|Possible to write compiler to Java VM? (I volunteer to summarize) firstname.lastname@example.org (Peter Seibel) (1996-01-17)|
|Re: Possible to write compiler to Java VM? email@example.com (1996-01-29)|
|Re: Ada GC (was about Java VM) firstname.lastname@example.org (1996-01-29)|
|Re: Ada GC (was about Java VM) email@example.com (1996-01-30)|
|Re: Ada GC (was about Java VM) firstname.lastname@example.org (1996-01-30)|
|Re: Ada GC (was about Java VM) email@example.com (1996-01-31)|
|Re: Ada GC (was about Java VM) Steve_Kilbane@cegelecproj.co.uk (1996-01-31)|
|Re: Ada GC (was about Java VM) firstname.lastname@example.org (1996-01-31)|
|Re: Ada GC (was about Java VM) email@example.com (1996-01-31)|
|Re: Ada GC (was about Java VM) firstname.lastname@example.org (1996-01-31)|
|[15 later articles]|
|From:||email@example.com (Hans Boehm)|
|Date:||30 Jan 1996 18:21:57 -0500|
|Organization:||Xerox Palo Alto Research Center|
|References:||96-01-037 96-01-100 96-01-118|
|Keywords:||translator, Ada, GC|
firstname.lastname@example.org (Robert Dewar) writes:
>Garbage collection is a technique for automatic storage management
>that is pretty much language independent. It is a good idea for some
>environments, and not for others. In particular, embedded applications
>and hard real-time applications prefer to stay away from garbage
As a non-expert in hard real-time systems, the last sentence strikes
me as very strange. There are well-known GC algorithms that guarantee
hard real-time bounds, as well as reasonable (linear) space bounds.

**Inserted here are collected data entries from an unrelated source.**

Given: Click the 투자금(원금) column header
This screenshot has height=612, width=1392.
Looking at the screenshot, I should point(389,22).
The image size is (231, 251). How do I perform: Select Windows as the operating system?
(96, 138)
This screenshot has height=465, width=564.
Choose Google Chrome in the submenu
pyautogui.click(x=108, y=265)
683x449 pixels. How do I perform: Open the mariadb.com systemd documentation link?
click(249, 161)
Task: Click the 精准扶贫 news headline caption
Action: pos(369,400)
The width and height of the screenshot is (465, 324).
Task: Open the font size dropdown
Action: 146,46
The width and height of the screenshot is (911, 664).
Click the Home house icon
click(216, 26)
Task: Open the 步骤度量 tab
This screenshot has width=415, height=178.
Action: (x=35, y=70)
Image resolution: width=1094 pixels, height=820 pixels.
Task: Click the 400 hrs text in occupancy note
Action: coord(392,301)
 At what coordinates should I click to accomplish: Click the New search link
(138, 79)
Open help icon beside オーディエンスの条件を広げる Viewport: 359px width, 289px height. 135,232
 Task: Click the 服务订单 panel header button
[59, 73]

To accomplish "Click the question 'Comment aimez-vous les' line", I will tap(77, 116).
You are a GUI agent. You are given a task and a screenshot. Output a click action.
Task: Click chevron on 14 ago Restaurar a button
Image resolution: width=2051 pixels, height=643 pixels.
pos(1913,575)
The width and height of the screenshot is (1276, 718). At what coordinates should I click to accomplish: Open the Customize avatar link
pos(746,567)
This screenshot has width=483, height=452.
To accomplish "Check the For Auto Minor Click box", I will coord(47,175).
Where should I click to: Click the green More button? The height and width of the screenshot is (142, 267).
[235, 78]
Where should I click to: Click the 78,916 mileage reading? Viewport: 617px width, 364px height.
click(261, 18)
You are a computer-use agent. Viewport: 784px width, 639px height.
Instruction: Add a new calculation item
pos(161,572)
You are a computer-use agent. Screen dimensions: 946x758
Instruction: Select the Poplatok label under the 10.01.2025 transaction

Henry is the inventor of one.
On the other hand, there is a well-known theorem that any allocator
that does not move objects requires at least OMEGA(N logN) space in
the worst case, where N is the maximum number of bytes live at one
point. Hence a standard allocator with explicit deallocation can't
give reasonable guaranteed space bounds. Most don't give reasonable
time bounds either. (Note that I'm talking about WORST-CASE
performance, since the subject is REAL-TIME and SAFETY-CRITICAL
applications. The expected case situation is very different.)
Hence it seems to me that any program that requires hard time and
space bounds together with a general purpose allocator, must use a
garbage collector (or a compacting allocator).
My impression was that in reality such programs tend to not really use
a general purpose allocator, in which case the whole issue is moot.